There are only fragmentary polling results available as of Monday morning, and it’s possible some immediate post-convention developments (e.g., Donald Trump’s interaction with the Khans, the Muslim parents of a fallen U.S. soldier, who appeared in Philadelphia) could move the numbers further. But a new CBS poll shows what logic and precedent indicated we could expect: Hillary Clinton has erased Trump’s own “convention bounce” and resumed a small but significant lead.
CBS gives Clinton a six-point lead (47-41) once “leaners” are factored in, and she leads by five (43-38-10) if Libertarian Gary Johnson is included. Trump had edged ahead of Clinton (44-43) in the last CBS poll immediately after the GOP convention.

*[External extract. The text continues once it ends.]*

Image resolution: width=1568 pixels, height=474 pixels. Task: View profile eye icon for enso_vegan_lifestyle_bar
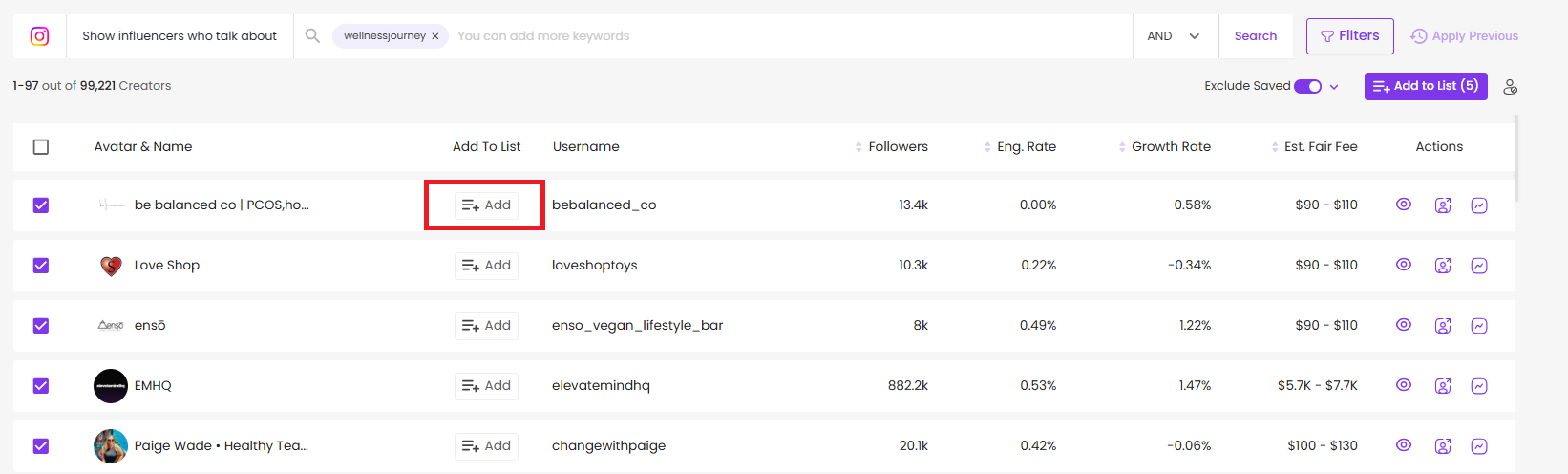click(1404, 325)
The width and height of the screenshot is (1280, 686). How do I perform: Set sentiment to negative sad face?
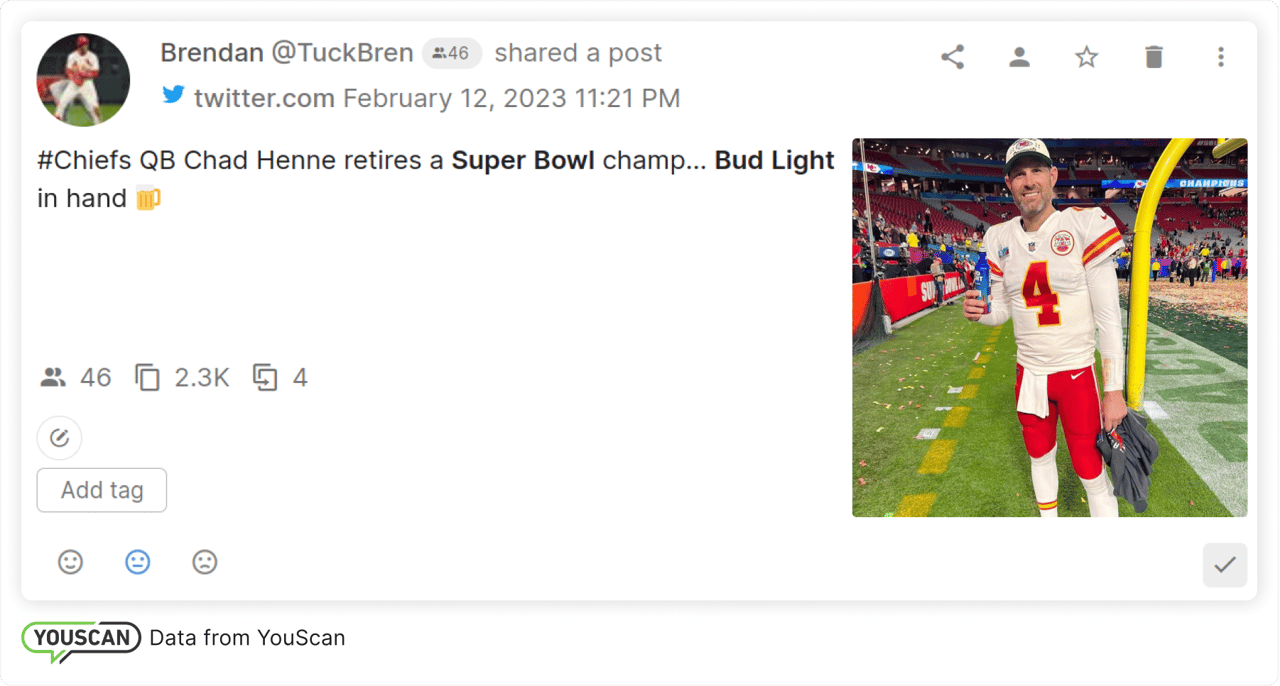pos(205,562)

The internals of the new survey are unsurprising: Clinton’s lead is mainly the product of better performance among independents and a consolidation of support among Democrats. Her support among Sanders supporters has risen from 67 percent to 73 percent.
Evidence of a counter-bounce can also be found in a post-Philadelphia robo-poll from Public Policy Polling, which shows Clinton up 50-45 (and 46-41-6-2 with Johnson and Jill Stein in the mix). The most interesting finding from PPP involves undecideds:
[M]ost of the remaining undecided pool is very Democratic leaning. They give Barack Obama a 55/33 approval rating, and they’d rather have him as President than Trump by a 59/10 spread. If they ended up voting for Clinton and Trump by those proportions, it would push Clinton’s lead up from 5 points to 8. But they don’t like Clinton (a 4/83 favorability) or Trump (a 2/89 favorability). A lot of these folks are disaffected Bernie Sanders voters, and even after the successful convention this week they’re still not sold on Clinton yet. She and her surrogates will have to keep working to try to win those folks over and if they can the election enters landslide territory.
If Clinton does continue to pull Sanders voters into her column, or at the very least deter them from even considering Trump, her lead should continue to hold firm. But it’s not likely to become large enough to keep Clinton safe from adverse external events or unforced errors.